## [DIRECTIONS]
Wherever the listing has a line with the string "agent", copy that line out.

-------- SOURCE DATA

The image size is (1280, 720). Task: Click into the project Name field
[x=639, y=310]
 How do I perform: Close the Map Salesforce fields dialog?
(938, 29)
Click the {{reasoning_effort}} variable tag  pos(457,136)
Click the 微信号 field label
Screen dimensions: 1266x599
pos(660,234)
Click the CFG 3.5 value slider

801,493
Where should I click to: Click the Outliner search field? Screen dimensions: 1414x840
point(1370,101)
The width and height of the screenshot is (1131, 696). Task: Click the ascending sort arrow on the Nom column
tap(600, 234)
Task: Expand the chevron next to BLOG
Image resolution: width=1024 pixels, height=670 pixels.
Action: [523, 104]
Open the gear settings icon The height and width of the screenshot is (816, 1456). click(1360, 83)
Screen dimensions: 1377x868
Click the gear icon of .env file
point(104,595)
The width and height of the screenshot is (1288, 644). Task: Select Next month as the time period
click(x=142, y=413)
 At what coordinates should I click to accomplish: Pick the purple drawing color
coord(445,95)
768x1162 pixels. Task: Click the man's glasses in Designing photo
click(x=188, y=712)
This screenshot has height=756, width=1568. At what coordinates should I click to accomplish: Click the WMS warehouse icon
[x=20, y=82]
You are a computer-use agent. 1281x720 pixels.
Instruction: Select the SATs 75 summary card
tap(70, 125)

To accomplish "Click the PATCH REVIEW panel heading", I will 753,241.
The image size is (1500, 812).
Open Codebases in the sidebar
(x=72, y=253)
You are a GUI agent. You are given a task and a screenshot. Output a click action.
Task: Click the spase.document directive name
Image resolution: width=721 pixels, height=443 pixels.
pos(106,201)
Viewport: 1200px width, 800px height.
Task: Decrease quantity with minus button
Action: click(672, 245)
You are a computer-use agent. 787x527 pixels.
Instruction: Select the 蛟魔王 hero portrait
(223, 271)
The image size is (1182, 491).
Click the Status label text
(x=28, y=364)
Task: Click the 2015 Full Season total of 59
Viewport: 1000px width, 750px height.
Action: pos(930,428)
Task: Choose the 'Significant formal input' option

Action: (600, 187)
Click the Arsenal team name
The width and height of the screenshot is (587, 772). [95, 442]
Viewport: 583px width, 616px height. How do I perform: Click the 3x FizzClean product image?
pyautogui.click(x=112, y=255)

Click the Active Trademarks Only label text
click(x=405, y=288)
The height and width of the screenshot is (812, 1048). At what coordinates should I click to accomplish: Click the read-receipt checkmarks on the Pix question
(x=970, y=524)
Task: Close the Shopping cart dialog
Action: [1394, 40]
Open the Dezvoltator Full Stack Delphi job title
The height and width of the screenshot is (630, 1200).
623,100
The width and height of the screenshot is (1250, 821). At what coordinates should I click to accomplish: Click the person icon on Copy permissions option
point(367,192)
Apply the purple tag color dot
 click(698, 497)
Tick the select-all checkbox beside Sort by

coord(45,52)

----------------

## [RESULT FOR THIS EXERCISE]
You are a computer-use agent. 1281x720 pixels.
You are a GUI agent. You are given a task and a screenshot. Output a click action.
You are a computer-use agent. 787x527 pixels.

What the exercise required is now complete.